I’ll be working on this for all of my projects, and I might even make a document for this mechanic in a RPG Document site.  If you have any suggestions or wishing to brainstorm with me, feel free to chat with me over at Google Plus.

The third item is something I’m working on already: Improving the XP system.  I’ve been working more on the Excel sheet to spread the XP among all three pillars in an RPG, [Combat, Interaction, Exploration] this is something I’ll be implementing starting with Curse of Strahd, although Living Parnast and Æthercoil will have a more finalized version of this.

Last but certainly not least is something I learned very quick when running Campaigns on Twitch:  Worldbuilding is just as important as Preparing the actual module.  Not only do I have to make sure that I have encounters, maps, and scenarios set up because the Hardcover modules do not give you every detail of the campaign, but you might need to make up random events, roll up some random NPCs, make sure you have a Tavern, inn, traveling merchant, or Item shop ready to offer the party when they need it.  And having a randomly generated dungeon that you can modify on the fly is a good idea.

In other words, even though you should steer clear of the Cypher generator, Donjon and the alternates will be the DM’s best friend.  Not to mention a One Note book to keep track of all the things you create in advance, and you will need to make them.

Death House, Encounters, 23 Mar 16

The second part of the Death House adventure kept going without much of a hitch, until we got to the part where the parents of the house was discovered as Ghasts (Room 34 in your documents.)  The dragonborn found out the hard way that the Ghast’s innate stench is made out of methane.

In other words, the DM wanted a Big Boom!  In an enclosed space.  The party was grateful that the treasure wasn’t burnt by the way.

At least during the now expected raiding of the place, they done so while getting the mortal remains of Rose and Thorn to a proper burial in the crypt below the house.  In my campaign, I give out Action Points instead of Inspiration on the table, so I made a different reward for them:  I let Rose give them a gun that shoots bullets that come out silvered (will use any normal bullets that they can buy in Barovia and Baldur’s Gate) and Thorn hands out a silvered rapier, both with an elegant floral theme.

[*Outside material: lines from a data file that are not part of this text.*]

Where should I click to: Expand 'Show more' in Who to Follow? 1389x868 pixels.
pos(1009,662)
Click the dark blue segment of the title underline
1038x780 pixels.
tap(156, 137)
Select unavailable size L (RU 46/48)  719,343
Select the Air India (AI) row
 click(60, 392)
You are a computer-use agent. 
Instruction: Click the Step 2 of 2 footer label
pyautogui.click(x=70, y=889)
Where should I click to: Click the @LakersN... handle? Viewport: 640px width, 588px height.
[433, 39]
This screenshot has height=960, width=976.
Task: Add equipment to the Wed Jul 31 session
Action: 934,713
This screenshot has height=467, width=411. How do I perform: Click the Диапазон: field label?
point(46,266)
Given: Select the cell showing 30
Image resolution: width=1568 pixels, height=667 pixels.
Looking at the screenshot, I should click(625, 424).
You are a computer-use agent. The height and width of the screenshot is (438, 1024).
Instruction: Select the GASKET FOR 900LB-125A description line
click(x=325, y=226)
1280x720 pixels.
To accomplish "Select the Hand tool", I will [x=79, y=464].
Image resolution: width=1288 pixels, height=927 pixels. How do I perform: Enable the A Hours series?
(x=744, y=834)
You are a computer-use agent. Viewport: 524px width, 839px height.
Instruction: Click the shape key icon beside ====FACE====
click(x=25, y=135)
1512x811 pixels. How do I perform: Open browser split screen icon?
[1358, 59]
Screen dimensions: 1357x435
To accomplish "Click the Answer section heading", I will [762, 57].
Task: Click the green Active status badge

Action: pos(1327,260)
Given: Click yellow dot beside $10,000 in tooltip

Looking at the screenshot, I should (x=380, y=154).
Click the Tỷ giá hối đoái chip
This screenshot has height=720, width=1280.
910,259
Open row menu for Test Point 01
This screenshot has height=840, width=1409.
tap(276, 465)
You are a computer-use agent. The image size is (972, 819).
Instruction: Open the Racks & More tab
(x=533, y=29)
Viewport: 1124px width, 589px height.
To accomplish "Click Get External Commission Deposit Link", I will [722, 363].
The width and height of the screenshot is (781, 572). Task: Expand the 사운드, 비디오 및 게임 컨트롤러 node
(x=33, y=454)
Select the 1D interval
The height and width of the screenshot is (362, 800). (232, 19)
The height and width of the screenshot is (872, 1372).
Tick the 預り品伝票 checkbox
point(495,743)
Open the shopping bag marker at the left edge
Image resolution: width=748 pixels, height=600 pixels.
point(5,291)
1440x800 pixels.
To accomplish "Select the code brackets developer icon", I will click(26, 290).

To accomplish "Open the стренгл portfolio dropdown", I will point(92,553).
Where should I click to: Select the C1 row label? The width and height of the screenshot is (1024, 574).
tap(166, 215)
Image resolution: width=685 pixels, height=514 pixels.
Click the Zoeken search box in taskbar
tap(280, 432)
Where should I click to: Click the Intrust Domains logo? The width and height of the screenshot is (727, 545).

Item:  Fixing the Experience Points problem

With Death House, I start with an experiment to deal with a problem with 5th Edition right now.  As some podcasts will attest, Wizards didn’t work much on this area.  This will present a problem, especially for those who like to keep a running score on Experience, like myself.  So I’m working on something to improve on this:

As some of you know, there are three important pillars in a Tabletop Roleplaying Game:  Combat, Interactions, and Exploration.  At its current virgin setting, 5th Edition only awards XP for Combat; which is used to create a difficulty setting for the encounter.  Wizards didn’t account for the other two pillars.  In fact, most of those in Wizards use the Milestone system or even flat out Hand Wave stuff.

xp matrix

For some of us who uses the Score system, we needed to include a way to award XP for the other two pillars, and I’m starting with a spreadsheet where I use a) the amount of XP needed to progress to the next level and b) the combination of the character level and the proficiency bonus to compute a benchmark level for reaching an important location, successfully finding a certain object or talking to a NPC, or achieving various side quests.  (Look at playthroughs of Tom Clancy’s The Division to find out what I’m talking about) The spreadsheet is by no means perfect, but it’s something for me to start with.

With Death House, I knew that the party needed to get to 3rd Level at the end, so I took 900 XP and divided it among the various goals the party have to go through to get to that point.  This is added on top of the XP the party gains by combat.

This deals with the main problem the standard way to progress has, especially in Expeditions:  As Lex Starwalker said, Houit would take two modules to get to 2nd Level.  Me?  You’d needn’t have to go through more than one session to get to 300 points, and sometimes you get there in the middle of the module.

I’ll let you know about the progress of my experience system.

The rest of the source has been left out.